The files that define the compilation units can be compiled separately using the ocamlc -c command (the -c option means “compile only, do not try to link”); this produces compiled interface files (with extension .cmi) and compiled object code files (with extension .cmo). When all units have been compiled, their .cmo files are linked together using the ocamlc command. For instance, the following commands compile and link a program composed of two compilation units Aux and Main:

$ ocamlc -c Aux.mli                     # produces aux.cmi
$ ocamlc -c Aux.ml                      # produces aux.cmo
$ ocamlc -c Main.mli                    # produces main.cmi
$ ocamlc -c Main.ml                     # produces main.cmo
$ ocamlc -o theprogram Aux.cmo Main.cmo

The program behaves exactly as if the following phrases were entered at top-level:

module Aux: sig (* contents of Aux.mli *) end
          = struct (* contents of Aux.ml *) end;;
module Main: sig (* contents of Main.mli *) end
           = struct (* contents of Main.ml *) end;;

In particular, Main can refer to Aux: the definitions and declarations contained in Main.ml and Main.mli can refer to definition in Aux.ml, using the Aux.ident notation, provided these definitions are exported in Aux.mli.
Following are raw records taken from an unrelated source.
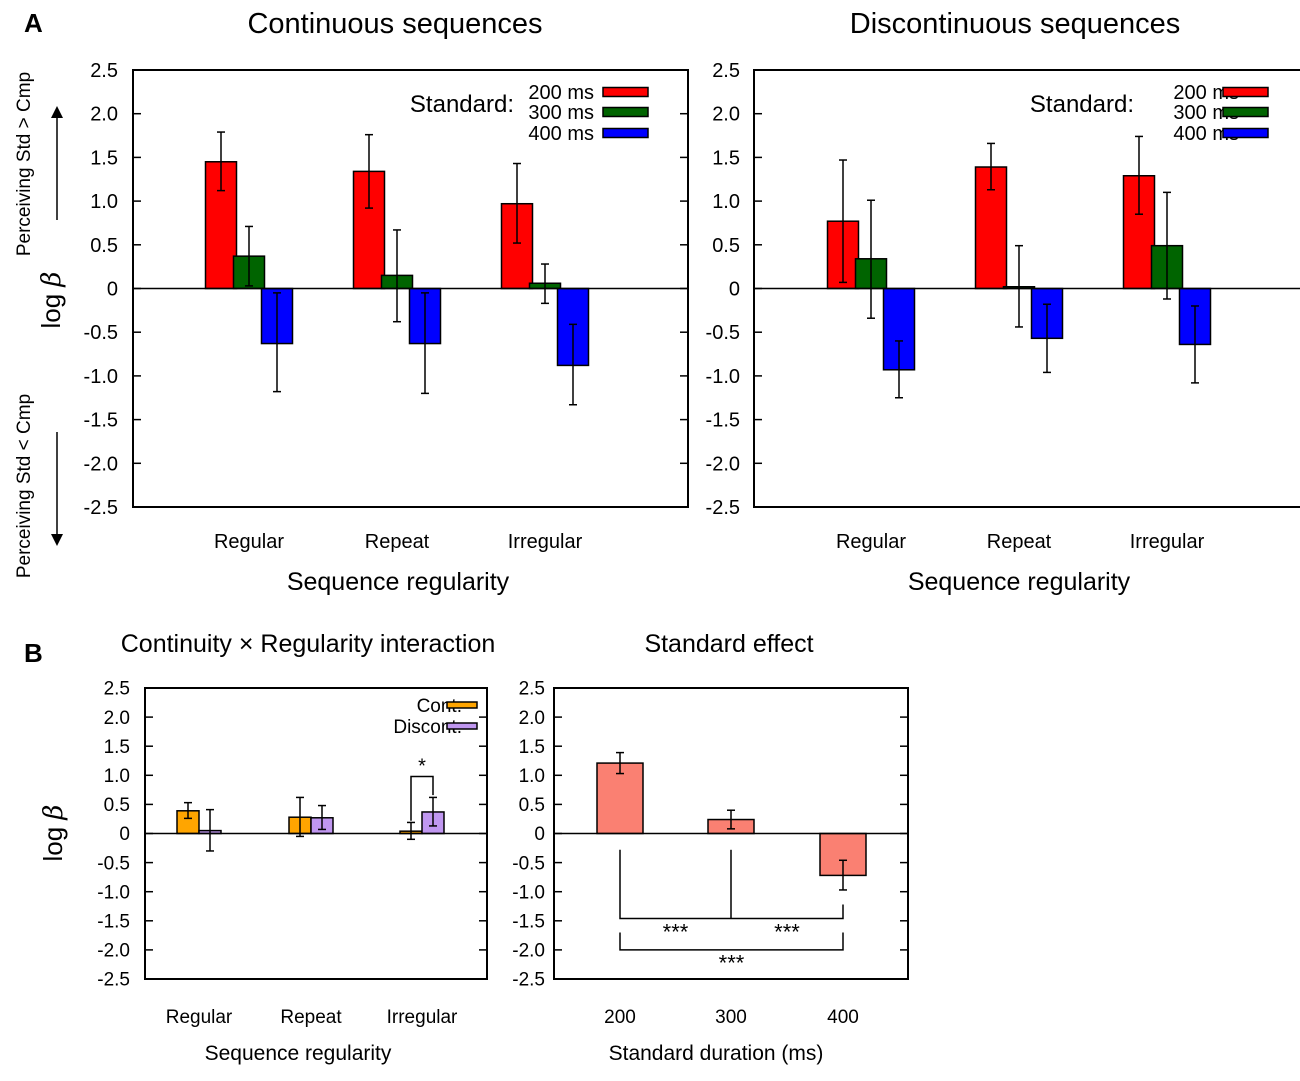 The width and height of the screenshot is (1300, 1081). Describe the element at coordinates (561, 134) in the screenshot. I see `legend-entry-label: 400 ms` at that location.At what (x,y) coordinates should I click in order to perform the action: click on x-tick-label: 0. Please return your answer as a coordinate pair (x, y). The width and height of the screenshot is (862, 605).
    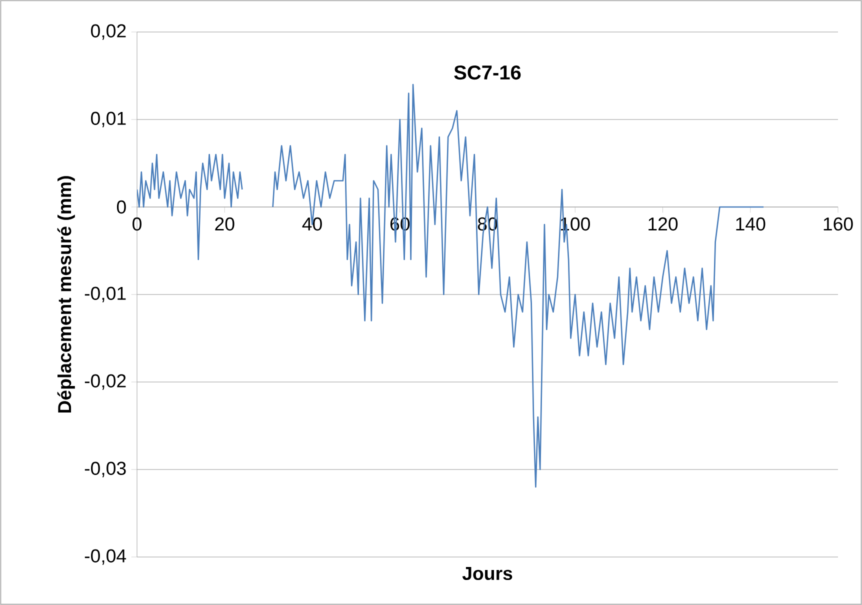
    Looking at the image, I should click on (137, 224). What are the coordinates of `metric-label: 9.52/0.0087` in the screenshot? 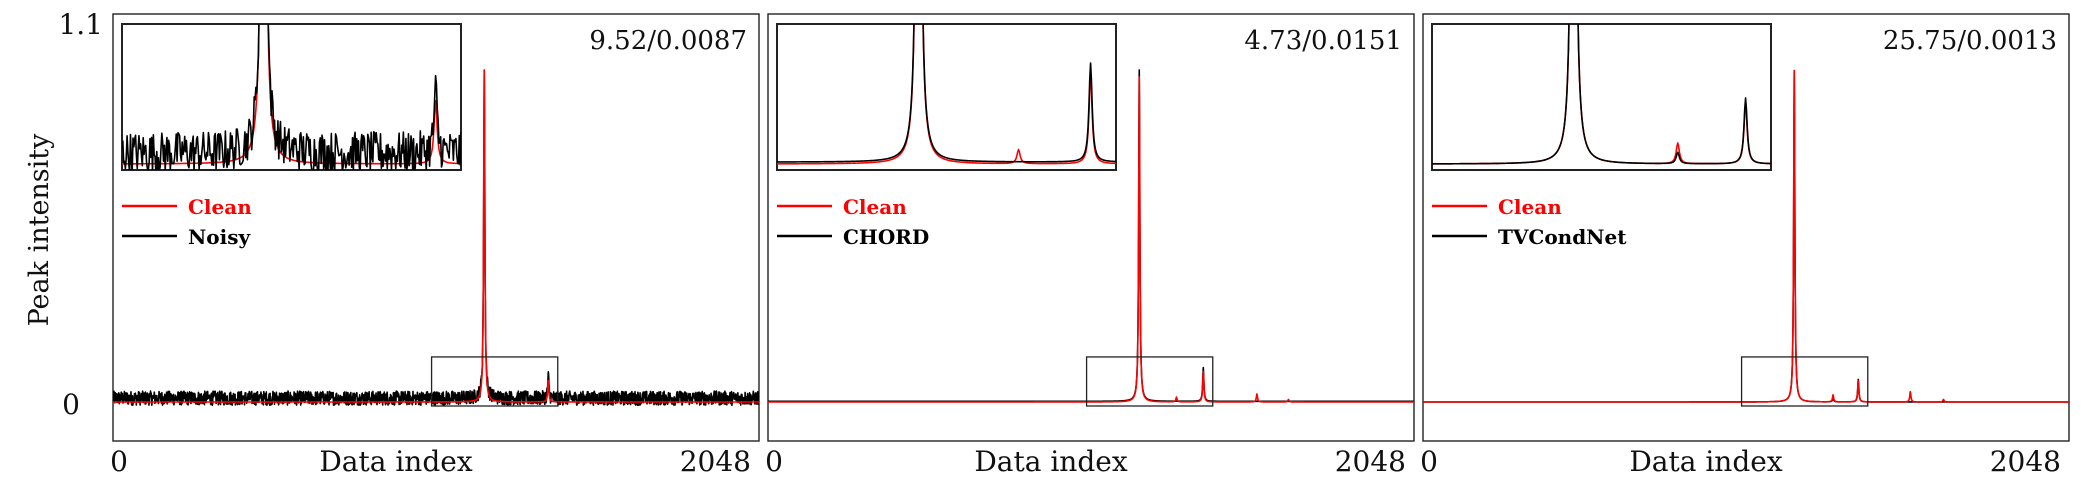 It's located at (668, 41).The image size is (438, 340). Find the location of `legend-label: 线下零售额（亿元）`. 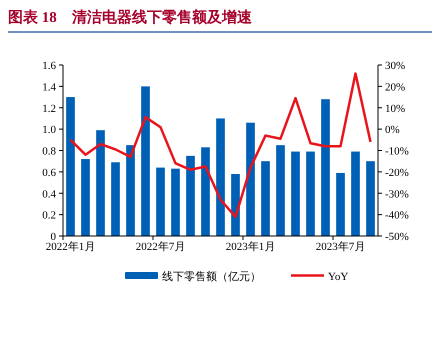

legend-label: 线下零售额（亿元） is located at coordinates (212, 276).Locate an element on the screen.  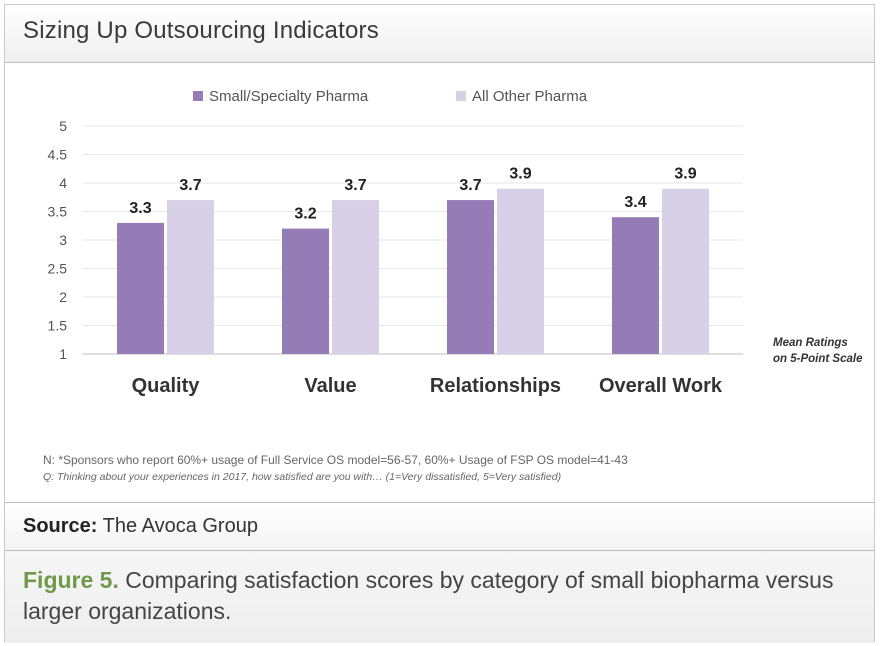
y-tick-label: 1 is located at coordinates (63, 354). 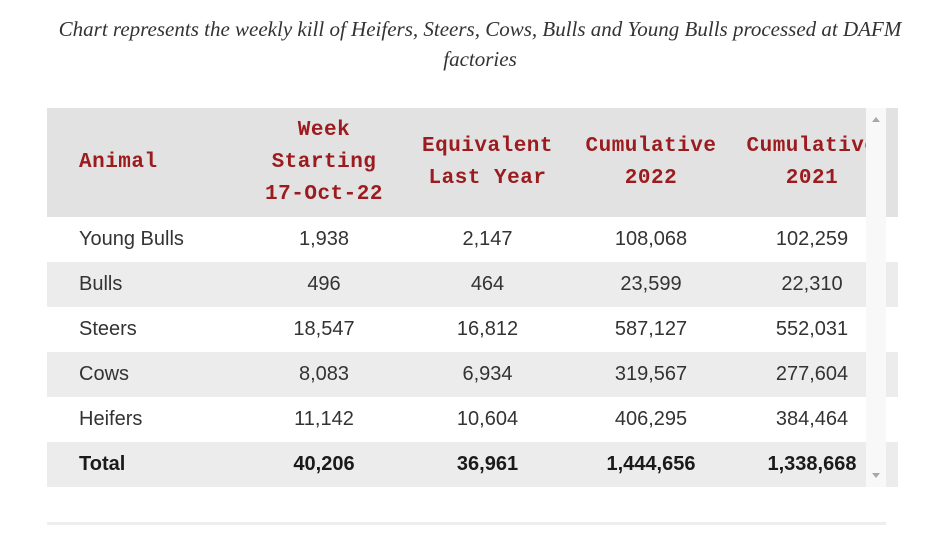 I want to click on vertical-scrollbar, so click(x=876, y=298). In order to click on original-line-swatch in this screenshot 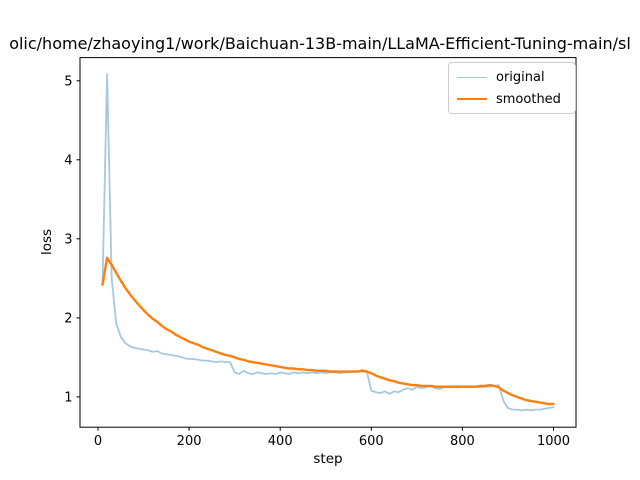, I will do `click(472, 77)`. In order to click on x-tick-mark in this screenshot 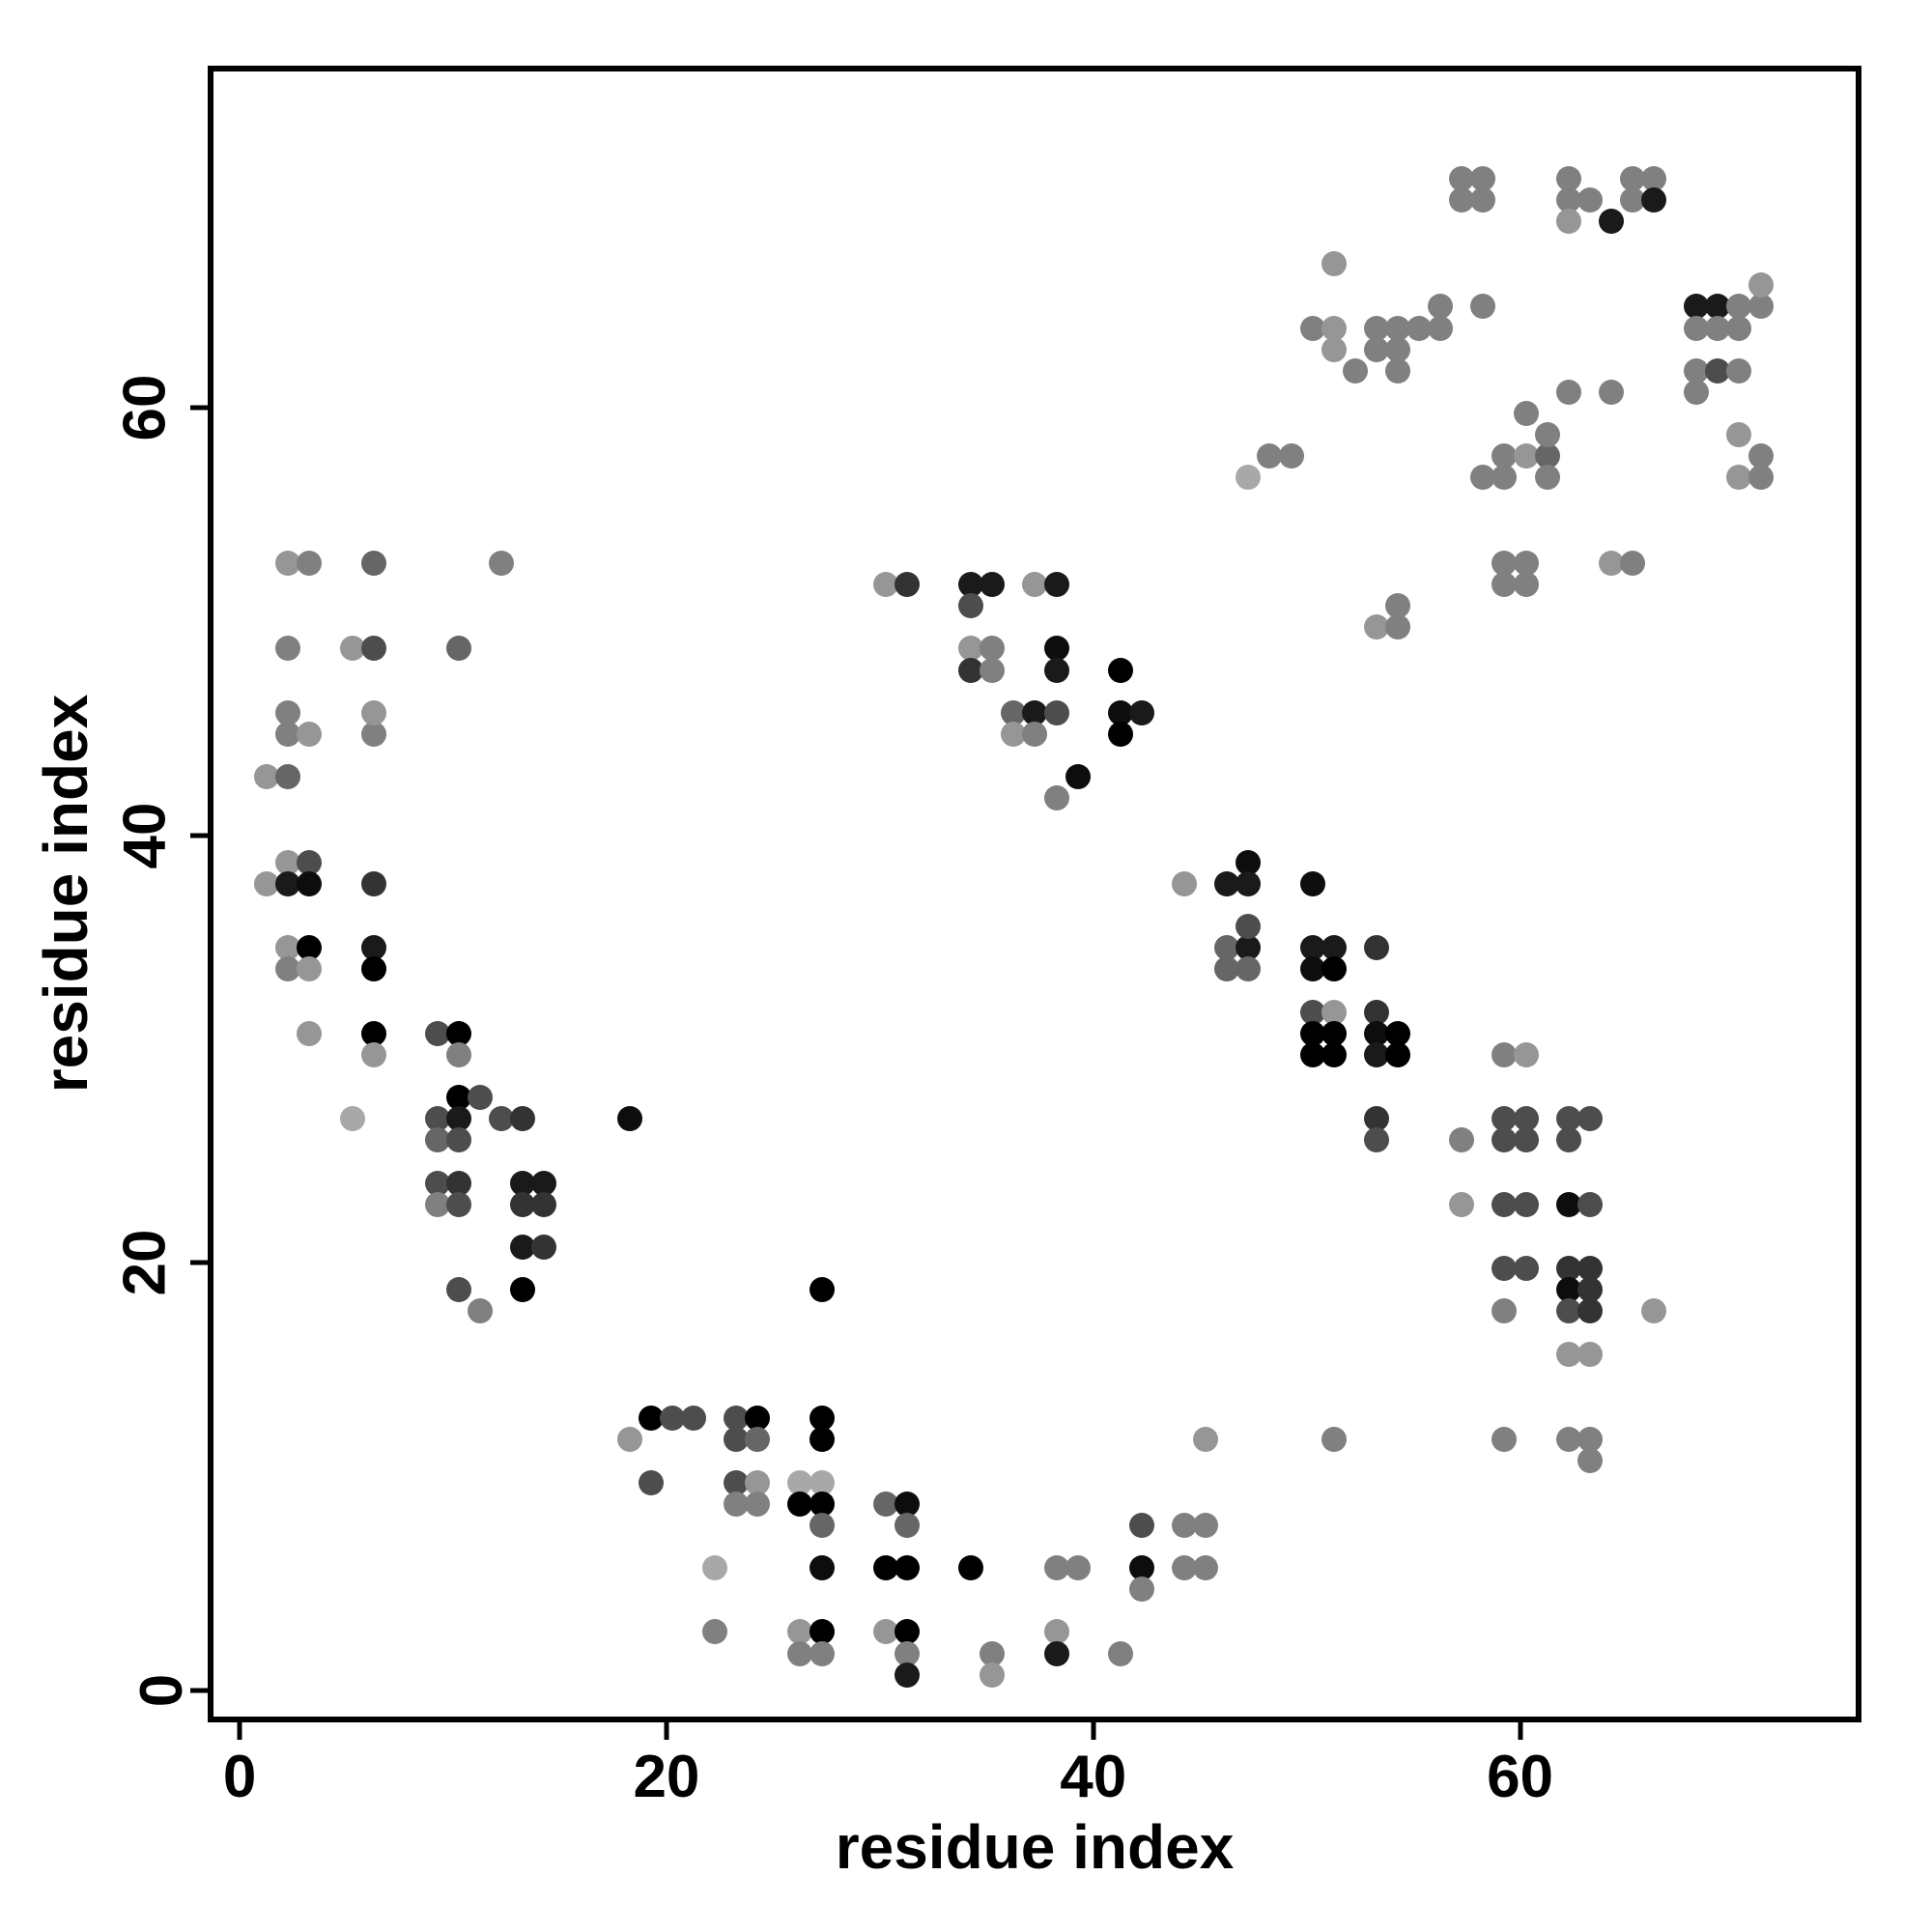, I will do `click(1520, 1731)`.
The order in which the .cmo files are given to ocamlc during the linking phase determines the order in which the module definitions occur. Hence, in the example above, Aux appears first and Main can refer to it, but Aux cannot refer to Main.

Note that only top-level structures can be mapped to separately-compiled files, but neither functors nor module types. However, all module-class objects can appear as components of a structure, so the solution is to put the functor or module type inside a structure, which can then be mapped to a file.